# WHAT YOU WILL DO
Below are the records; collect from them each line containing the string "computer".

Data items:
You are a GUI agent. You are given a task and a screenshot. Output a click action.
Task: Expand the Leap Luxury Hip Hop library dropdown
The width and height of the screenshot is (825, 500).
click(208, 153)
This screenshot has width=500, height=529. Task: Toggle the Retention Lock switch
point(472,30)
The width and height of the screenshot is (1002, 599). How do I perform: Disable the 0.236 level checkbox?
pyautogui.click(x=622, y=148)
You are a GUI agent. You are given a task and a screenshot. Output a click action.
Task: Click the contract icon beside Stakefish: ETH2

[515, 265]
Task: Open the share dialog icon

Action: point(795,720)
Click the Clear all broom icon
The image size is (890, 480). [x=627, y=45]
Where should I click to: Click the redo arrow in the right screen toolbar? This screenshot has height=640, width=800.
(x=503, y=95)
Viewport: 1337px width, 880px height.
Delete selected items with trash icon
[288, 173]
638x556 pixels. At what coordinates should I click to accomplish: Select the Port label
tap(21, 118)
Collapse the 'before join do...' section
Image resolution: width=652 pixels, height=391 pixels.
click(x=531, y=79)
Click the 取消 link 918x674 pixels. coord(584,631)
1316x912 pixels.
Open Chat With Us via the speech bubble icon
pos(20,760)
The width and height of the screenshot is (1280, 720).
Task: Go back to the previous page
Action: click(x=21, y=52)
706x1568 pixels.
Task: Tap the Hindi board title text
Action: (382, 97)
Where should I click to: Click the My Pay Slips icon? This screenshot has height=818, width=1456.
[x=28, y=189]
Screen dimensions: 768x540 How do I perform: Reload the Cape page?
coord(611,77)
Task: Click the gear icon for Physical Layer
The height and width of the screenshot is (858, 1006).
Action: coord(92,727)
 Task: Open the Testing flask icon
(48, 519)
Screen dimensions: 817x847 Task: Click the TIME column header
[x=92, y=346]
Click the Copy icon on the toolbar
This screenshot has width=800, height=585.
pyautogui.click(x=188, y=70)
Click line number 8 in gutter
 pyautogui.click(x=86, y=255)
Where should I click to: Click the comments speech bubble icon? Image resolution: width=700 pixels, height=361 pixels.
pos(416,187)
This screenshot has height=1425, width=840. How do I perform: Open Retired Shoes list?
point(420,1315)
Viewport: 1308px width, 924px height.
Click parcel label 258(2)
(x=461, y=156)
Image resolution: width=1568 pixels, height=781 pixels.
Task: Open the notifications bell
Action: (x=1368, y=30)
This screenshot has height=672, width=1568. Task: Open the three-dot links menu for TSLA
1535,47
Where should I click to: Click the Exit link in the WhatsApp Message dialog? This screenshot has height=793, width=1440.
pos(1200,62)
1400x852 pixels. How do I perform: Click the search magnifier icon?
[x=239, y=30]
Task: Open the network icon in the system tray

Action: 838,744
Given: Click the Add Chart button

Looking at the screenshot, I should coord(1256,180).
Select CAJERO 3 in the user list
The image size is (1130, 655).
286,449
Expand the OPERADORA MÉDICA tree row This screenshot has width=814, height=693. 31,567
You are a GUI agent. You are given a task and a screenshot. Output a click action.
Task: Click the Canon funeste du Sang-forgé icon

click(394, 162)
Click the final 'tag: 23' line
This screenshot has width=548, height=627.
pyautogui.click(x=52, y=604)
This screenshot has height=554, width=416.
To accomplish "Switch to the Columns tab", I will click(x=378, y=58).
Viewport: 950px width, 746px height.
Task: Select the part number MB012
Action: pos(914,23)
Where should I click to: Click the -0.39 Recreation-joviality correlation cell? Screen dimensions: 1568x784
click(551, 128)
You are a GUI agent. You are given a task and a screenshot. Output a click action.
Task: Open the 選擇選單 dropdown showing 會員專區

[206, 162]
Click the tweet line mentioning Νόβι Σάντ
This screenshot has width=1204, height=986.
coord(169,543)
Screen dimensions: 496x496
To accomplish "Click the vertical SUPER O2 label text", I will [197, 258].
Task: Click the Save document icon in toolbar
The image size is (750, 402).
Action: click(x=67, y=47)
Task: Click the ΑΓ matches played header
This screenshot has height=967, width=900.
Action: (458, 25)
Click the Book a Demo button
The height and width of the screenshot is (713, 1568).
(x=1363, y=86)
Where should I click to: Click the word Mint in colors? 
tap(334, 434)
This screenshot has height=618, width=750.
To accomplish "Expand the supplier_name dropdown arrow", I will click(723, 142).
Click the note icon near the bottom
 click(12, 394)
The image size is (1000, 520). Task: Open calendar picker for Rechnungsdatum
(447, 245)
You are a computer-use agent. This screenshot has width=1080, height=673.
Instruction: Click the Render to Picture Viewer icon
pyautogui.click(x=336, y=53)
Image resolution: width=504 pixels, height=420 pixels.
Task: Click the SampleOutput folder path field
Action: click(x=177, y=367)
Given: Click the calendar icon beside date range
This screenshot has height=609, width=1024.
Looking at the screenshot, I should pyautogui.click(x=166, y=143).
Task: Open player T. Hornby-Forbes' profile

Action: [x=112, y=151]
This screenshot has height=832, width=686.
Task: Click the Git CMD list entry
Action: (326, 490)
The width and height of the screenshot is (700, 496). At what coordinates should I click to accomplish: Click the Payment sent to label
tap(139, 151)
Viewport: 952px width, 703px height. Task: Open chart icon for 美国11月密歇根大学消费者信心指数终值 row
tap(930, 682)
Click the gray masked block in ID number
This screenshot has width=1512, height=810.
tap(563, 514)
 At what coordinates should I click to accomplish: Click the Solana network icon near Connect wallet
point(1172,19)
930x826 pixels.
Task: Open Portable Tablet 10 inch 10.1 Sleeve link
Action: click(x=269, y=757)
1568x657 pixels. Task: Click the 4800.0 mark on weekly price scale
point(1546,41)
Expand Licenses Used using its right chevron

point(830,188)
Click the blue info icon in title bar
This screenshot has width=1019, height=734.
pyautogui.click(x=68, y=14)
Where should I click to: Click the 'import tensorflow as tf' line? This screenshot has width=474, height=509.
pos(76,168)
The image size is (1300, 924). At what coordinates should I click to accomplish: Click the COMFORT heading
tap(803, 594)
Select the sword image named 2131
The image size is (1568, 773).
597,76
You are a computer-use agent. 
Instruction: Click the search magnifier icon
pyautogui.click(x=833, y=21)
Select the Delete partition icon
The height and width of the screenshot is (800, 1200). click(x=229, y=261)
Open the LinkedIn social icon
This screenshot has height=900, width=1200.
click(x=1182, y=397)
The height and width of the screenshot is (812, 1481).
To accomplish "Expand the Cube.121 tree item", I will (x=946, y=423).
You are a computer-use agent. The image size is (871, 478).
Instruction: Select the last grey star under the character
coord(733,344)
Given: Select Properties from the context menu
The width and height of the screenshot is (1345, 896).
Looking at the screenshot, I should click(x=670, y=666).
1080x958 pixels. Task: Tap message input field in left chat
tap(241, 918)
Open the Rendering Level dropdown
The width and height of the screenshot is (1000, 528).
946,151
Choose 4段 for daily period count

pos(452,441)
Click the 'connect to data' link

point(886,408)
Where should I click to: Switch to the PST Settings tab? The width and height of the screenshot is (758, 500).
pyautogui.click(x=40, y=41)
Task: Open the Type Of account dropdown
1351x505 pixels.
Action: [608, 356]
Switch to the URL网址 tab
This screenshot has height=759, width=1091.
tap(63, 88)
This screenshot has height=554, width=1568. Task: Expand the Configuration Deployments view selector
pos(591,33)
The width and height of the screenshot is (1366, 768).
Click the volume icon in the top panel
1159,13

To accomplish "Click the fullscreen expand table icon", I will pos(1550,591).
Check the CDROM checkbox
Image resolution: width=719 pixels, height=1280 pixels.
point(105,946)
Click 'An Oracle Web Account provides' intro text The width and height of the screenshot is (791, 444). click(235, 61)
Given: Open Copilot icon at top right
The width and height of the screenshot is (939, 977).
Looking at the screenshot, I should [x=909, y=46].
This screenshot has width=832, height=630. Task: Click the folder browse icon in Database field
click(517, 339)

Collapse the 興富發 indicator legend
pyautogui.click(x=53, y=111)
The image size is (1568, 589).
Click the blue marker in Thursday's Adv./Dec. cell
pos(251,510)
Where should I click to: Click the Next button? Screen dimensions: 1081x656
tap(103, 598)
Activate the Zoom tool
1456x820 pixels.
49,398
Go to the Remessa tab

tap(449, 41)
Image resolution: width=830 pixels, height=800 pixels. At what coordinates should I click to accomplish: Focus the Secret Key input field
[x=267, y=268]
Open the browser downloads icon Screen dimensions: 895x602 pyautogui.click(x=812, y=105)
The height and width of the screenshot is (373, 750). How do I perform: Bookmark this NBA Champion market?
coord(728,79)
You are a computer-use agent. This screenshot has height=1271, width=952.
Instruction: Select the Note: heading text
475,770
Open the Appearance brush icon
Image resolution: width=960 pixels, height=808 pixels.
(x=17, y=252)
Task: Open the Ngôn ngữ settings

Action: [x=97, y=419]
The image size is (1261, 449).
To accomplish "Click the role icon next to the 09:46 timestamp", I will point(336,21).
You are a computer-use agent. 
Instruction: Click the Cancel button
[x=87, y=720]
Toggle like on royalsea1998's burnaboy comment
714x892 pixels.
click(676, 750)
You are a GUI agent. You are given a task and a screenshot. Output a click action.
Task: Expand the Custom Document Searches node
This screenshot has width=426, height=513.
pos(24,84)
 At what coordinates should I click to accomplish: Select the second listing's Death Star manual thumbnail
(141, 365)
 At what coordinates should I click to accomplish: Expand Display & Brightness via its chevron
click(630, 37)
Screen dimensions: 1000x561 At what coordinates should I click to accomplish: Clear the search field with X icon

# REPLY
You are a computer-use agent. This screenshot has width=1080, height=673.
You are a computer-use agent. 
You are a computer-use agent. The image size is (871, 478).
You are a computer-use agent. This screenshot has height=1271, width=952.
You are a computer-use agent. 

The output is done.